Exxon notes that, as originally promulgated, the normal business practices regulation prohibited only the imposition of " discriminatively more stringent credit terms." (emphasis added). 38 Fed.Reg. 744, 748-49 (January 2, 1974) adopting verbatim proposed section 200.14, 38 Fed.Ref. 34414, 34417 (December 13, 1973) (originally s 200.14). Evidence concerning the decision to omit the term " discriminative," Exxon reasons, may bear significantly on the intent and original interpretation of the regulation as well as the validity of the meaning attributed to 10 C.F.R. s 210.62 in Ruling 1974-10.
Together, the record and extra-record ambiguities indicate that there could be differing views within the agency on the meaning of 10 C.F.R. s 210.62. Because the regulation does not compel the conclusion that Exxon's termination of Bankcards was a violation of the price rules, the Court must examine DOE's contemporaneous construction of 10 C.F.R. s 210.62, as well as Ruling 1974-10 for interpretive guidance. See, e. g. Bowles v. Seminole Rock & Sand Co., supra, 325 U.S. at 414, 65 S.Ct. at 1217; McCulloch Gas Processing Corp. v. DOE, supra, at 1224. Moreover, absence of contemporaneous construction of the Normal Business Practices regulations makes more difficult the Court's task of evaluating the reasonableness of DOE's conclusion that Exxon transgressed the regulations merely by discontinuing its Bankcard program without prior agency approval. See A.R. at 41. But this only opens the door to a subset of questions.

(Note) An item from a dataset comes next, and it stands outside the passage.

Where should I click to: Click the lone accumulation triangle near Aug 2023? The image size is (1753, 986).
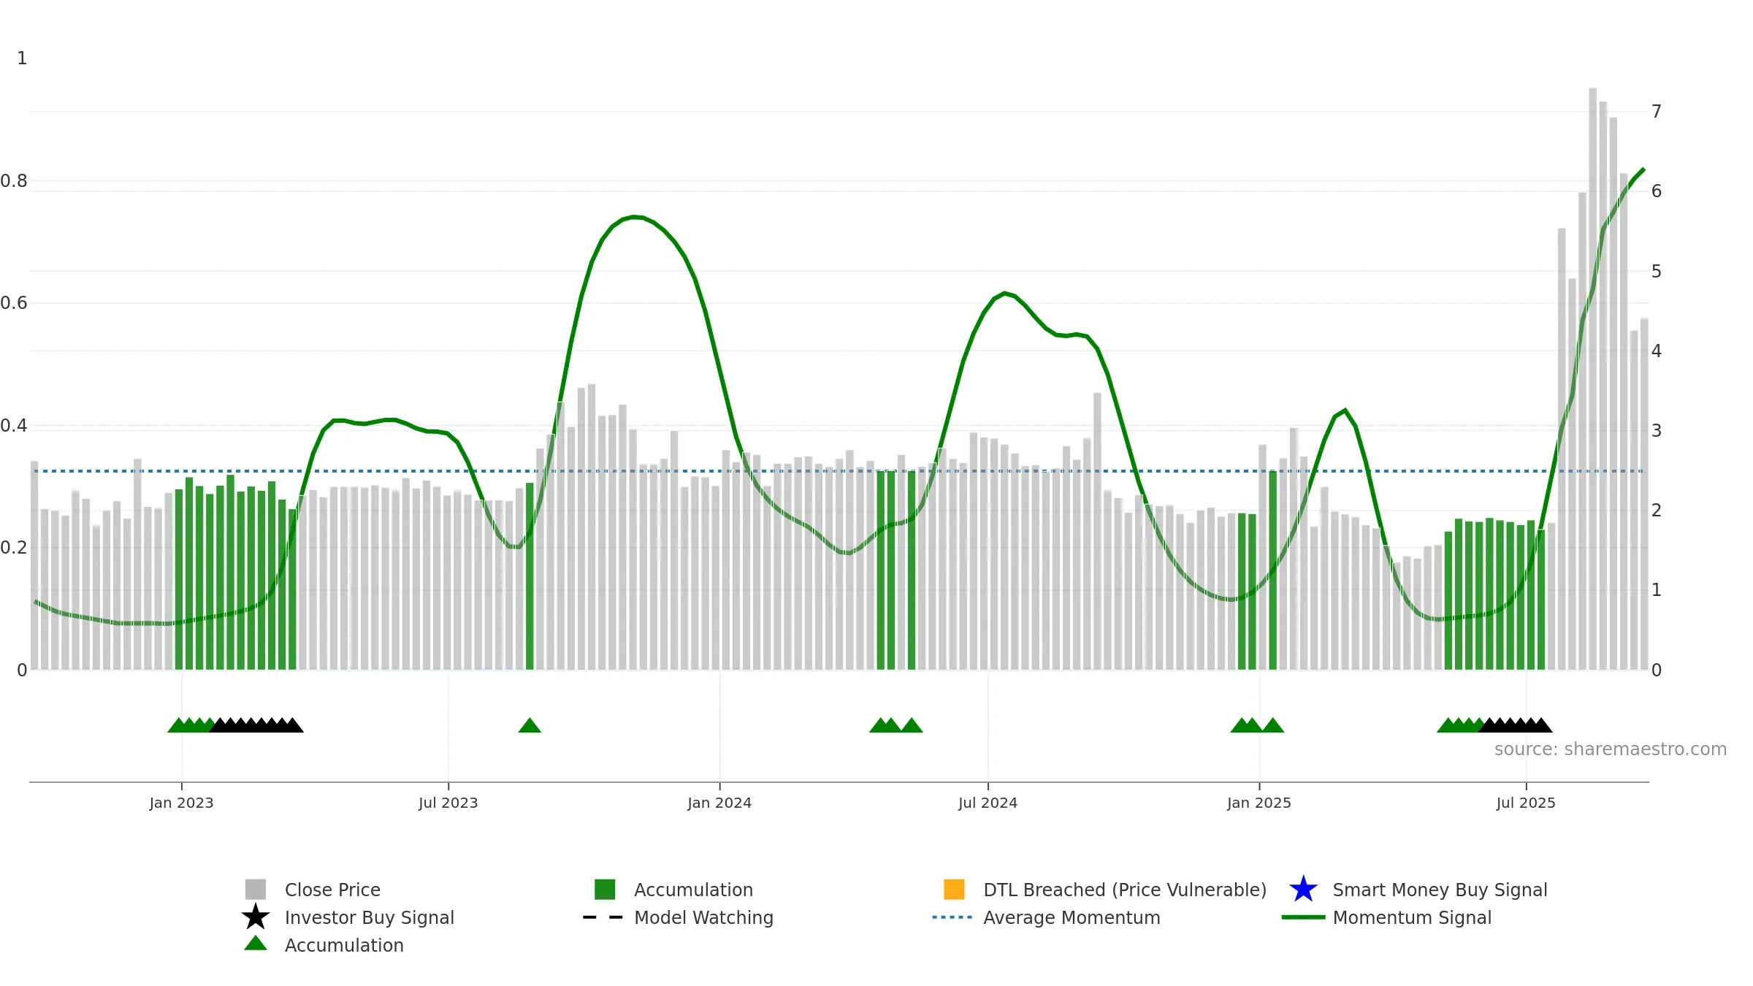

Determining the proper scope of contemporaneous construction discovery, both substantive and temporal, implicates conflicting valid interests. Discovery of intra-agency interpretations and opinions runs head up against the executive privilege which protects the agency's deliberative processes. See Coastal States Gas Corp. v. DOE, supra 617 F.2d at 866-871. And though the question of privilege can best be resolved with reference to specific documents after discovery has commenced, some courts have looked to the basic policies underlying the privilege protection of tentative, pre-decisional agency opinions as a referent for determining which agency interpretations should be deemed " relevant" for purposes of discovery. Not surprisingly, courts have drawn their lines at differing places.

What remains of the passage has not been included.